コロナショックで大きな打撃を受けた企業、雇用者、家計にまだ十分に届いていない支援を強化するためであれば、補正予算編成、追加経済対策の実施は必要だ。

しかし他方で、打撃を受けていない家計も含めた一律の給付金は妥当ではない。財政環境が危機的状況のもとでは、支援は受け取るべき人、企業にピンポイントで届くようにすべきだ。この点からも、野党の主張する消費税率引き下げや年収約1千万円以下の個人を対象とする所得税の実質免除も妥当ではない。

さらに、感染リスクが低下すれば、個人消費は相応に戻ることが期待される中では、経済対策に短期の景気刺激策を盛り込むべきではない。その分、ワクチン接種の迅速化や感染抑制にリソースを使うべきだ。

誰がコロナ対策のコストを負担するかを与野党間で議論すべき

コロナショックによる経済の悪化は通常の景気後退とは異なり、経済の打撃に非常に格差が大きいのが特徴だ。打撃を受けていない、あるいはコロナショックがむしろ追い風となっている企業、業種も決して少なくはない。また、輸出型企業は、現在強い追い風を受けている状況だ。所得が減少していない人も少なくないだろう。
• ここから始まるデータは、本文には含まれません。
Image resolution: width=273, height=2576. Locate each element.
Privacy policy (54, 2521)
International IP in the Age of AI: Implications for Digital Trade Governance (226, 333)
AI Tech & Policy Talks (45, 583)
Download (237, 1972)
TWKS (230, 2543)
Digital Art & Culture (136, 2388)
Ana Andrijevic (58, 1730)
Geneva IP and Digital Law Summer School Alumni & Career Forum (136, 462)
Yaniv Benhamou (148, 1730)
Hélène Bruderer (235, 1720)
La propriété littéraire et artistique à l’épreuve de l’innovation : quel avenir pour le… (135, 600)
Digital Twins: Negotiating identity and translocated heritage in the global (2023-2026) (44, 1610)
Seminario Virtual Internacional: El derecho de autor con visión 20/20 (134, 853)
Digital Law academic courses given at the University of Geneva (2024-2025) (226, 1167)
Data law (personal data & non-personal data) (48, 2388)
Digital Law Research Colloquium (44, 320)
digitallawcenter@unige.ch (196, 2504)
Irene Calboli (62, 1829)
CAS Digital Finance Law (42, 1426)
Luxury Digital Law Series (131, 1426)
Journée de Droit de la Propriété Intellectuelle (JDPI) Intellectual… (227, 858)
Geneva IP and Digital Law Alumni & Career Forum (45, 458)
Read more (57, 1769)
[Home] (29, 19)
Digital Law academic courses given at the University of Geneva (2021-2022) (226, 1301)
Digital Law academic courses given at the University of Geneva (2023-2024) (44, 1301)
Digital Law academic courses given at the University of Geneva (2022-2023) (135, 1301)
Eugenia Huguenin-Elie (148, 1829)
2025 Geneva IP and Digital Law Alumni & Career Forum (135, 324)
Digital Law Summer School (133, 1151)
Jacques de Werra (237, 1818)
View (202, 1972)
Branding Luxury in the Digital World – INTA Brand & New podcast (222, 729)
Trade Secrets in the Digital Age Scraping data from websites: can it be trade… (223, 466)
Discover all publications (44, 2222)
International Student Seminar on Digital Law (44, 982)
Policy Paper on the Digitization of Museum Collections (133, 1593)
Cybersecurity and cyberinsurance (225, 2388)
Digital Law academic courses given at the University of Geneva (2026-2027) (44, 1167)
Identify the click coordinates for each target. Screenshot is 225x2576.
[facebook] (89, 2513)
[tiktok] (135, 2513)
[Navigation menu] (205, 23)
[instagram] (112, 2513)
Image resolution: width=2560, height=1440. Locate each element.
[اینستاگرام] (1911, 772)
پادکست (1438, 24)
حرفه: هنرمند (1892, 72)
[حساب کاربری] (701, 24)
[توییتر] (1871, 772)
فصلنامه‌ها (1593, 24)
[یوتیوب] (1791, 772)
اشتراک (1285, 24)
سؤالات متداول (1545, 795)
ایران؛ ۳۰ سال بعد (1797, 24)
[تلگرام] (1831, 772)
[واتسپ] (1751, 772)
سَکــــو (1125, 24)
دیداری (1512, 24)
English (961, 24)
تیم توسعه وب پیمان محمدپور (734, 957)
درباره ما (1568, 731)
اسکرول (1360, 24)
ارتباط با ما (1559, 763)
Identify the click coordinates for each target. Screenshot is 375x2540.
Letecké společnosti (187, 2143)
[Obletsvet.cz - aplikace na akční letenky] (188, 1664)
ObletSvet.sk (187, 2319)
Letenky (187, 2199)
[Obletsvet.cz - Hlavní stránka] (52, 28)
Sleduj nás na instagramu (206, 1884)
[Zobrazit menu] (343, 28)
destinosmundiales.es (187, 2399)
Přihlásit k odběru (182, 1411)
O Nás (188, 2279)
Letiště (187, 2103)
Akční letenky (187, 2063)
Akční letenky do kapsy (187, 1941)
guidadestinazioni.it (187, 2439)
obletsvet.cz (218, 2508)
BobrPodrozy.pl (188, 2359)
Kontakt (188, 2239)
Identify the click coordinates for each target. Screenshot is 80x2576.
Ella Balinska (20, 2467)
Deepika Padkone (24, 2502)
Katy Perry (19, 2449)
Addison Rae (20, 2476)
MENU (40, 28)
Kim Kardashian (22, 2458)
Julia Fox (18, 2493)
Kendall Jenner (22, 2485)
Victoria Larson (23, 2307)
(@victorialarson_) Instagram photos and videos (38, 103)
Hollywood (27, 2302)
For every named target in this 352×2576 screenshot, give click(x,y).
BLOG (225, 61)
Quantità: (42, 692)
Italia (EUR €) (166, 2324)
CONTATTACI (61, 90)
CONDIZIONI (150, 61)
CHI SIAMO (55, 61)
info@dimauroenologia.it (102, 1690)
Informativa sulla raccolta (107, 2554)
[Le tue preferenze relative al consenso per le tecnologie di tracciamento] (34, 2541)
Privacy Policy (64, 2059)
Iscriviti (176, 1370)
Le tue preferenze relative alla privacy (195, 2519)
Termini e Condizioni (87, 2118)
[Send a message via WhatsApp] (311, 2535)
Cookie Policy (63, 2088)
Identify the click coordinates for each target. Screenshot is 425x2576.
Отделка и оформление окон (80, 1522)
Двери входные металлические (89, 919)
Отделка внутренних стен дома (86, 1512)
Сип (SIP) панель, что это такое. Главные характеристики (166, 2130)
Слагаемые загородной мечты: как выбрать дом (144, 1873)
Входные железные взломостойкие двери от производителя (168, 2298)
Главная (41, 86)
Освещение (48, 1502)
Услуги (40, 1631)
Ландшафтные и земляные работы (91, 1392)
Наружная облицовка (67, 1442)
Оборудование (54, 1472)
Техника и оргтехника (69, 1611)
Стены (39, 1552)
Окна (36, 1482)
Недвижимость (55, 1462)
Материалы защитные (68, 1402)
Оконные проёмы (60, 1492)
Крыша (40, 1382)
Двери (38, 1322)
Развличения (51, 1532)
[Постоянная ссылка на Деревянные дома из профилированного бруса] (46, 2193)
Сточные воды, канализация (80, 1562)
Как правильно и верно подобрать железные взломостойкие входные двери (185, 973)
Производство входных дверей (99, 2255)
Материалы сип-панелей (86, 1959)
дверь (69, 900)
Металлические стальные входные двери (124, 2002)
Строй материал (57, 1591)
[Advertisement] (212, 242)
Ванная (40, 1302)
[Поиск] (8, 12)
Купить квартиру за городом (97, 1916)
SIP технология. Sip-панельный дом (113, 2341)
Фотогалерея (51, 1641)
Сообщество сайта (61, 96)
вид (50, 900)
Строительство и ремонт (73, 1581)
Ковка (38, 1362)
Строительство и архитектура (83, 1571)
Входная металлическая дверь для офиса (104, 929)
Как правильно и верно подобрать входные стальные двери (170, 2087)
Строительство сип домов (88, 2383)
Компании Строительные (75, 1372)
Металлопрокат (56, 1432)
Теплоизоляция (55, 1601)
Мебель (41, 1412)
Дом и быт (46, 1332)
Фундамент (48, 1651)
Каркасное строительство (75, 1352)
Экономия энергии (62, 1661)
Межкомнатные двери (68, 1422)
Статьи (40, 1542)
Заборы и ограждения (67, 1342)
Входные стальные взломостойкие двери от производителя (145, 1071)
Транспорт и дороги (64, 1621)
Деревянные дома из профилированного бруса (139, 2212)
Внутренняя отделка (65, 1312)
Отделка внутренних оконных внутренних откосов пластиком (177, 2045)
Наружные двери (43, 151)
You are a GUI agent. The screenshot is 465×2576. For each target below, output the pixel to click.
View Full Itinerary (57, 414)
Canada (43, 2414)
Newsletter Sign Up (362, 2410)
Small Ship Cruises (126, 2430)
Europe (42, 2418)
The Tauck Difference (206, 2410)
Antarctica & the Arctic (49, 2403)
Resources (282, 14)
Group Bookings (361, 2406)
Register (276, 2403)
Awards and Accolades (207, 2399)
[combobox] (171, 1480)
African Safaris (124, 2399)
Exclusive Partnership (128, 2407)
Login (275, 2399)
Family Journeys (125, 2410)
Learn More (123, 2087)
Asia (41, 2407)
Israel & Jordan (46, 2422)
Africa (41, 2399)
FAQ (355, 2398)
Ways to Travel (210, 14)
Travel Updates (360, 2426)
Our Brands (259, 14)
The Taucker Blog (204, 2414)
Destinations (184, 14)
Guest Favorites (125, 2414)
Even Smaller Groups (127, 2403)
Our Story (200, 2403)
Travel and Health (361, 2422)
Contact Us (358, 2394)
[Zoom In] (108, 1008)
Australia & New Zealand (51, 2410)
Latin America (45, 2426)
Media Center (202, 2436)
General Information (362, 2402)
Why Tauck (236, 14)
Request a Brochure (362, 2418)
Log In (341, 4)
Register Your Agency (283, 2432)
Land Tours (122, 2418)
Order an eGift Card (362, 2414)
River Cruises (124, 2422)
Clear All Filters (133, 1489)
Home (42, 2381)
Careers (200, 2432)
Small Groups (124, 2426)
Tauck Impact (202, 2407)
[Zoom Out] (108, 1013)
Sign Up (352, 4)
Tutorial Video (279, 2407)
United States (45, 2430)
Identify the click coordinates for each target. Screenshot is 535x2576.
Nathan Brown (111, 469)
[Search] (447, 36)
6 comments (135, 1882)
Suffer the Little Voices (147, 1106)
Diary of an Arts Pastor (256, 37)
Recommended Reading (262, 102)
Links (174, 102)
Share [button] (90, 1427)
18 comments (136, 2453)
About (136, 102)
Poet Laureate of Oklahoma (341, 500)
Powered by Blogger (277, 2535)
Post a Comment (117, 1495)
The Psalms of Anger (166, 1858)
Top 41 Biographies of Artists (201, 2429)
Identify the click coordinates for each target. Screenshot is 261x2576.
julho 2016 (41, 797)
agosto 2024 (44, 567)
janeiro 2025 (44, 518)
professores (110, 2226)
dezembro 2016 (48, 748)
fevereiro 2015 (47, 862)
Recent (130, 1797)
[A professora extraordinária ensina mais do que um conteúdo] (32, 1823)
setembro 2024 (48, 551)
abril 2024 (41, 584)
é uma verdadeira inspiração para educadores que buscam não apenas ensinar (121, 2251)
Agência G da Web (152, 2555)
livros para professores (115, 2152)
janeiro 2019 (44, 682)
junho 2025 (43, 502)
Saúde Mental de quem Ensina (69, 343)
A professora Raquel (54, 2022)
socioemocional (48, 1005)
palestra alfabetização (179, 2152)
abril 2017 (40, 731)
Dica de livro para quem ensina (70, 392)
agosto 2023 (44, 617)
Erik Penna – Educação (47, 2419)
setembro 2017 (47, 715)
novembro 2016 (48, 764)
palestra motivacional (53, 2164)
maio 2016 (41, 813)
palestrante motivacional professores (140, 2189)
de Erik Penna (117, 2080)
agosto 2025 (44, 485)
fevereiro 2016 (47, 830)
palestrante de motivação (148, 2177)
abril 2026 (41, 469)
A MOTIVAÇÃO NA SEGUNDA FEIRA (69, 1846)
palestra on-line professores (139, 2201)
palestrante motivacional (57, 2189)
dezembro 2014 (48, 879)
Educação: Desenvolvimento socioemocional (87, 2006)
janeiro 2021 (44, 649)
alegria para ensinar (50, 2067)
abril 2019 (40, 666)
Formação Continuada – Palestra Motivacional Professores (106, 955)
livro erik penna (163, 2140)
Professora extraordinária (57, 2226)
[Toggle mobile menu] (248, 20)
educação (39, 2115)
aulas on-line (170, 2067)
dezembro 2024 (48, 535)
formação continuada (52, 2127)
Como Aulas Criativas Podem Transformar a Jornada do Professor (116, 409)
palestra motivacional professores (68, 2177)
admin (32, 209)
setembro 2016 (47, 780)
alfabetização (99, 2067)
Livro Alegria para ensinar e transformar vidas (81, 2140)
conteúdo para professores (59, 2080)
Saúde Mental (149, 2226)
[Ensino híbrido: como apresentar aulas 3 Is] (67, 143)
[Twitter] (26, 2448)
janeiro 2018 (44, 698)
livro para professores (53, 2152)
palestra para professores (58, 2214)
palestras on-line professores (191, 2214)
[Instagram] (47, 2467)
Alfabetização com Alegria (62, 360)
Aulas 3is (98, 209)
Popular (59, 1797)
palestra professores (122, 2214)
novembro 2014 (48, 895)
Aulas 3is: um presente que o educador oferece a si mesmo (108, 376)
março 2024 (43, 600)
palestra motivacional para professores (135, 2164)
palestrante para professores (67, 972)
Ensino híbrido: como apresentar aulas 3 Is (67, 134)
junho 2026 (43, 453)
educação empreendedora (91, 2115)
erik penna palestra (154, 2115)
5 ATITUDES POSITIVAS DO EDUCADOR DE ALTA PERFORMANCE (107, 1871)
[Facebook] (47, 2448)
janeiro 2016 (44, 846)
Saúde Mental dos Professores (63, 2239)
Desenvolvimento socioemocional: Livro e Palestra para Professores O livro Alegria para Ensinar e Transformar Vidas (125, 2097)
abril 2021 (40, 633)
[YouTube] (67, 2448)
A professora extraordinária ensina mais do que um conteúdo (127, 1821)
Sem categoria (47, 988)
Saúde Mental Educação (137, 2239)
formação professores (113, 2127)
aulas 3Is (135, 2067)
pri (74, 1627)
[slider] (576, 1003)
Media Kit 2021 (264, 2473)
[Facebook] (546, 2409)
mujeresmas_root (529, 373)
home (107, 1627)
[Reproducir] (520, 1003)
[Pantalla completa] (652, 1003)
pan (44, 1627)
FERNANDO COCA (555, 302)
こうした経済情勢の下で政府に求められるのは、適切な所得再配分である。コロナショックで打撃を受けた企業、労働者、家計を支えるコストは、誰が負担するのか、というのが重要な点だ。現在のように、巨額の財政支出を国債発行で賄い続ければ、将来世代に負担してもらうコロナ対策のコストがどんどん累積していく。まさに現代の問題と言えるコロナ対策のコストの多くを将来世代に押し付けるのは、世代間公正の観点から望ましくないばかりか、将来の需要を先食いすることで、中長期の成長期待を押し下げ、経済の潜在力を損ねてしまう可能性がある。

政府は、骨太の方針の中でプライマリー・バランス(基礎的財政収支)の黒字化目標をコロナショック前のものを継続し、財政健全化を一時的に棚上げしている。衆院選挙前に財政健全化の議論を始める可能性は低いだろう。

政権交代を掲げる野党には、適切なコロナ対策の中身に加えて、コロナ対策のコストを誰が負担すべきか、という議論も中核に据えて、与党と正面からぶつかっていって欲しいところだ。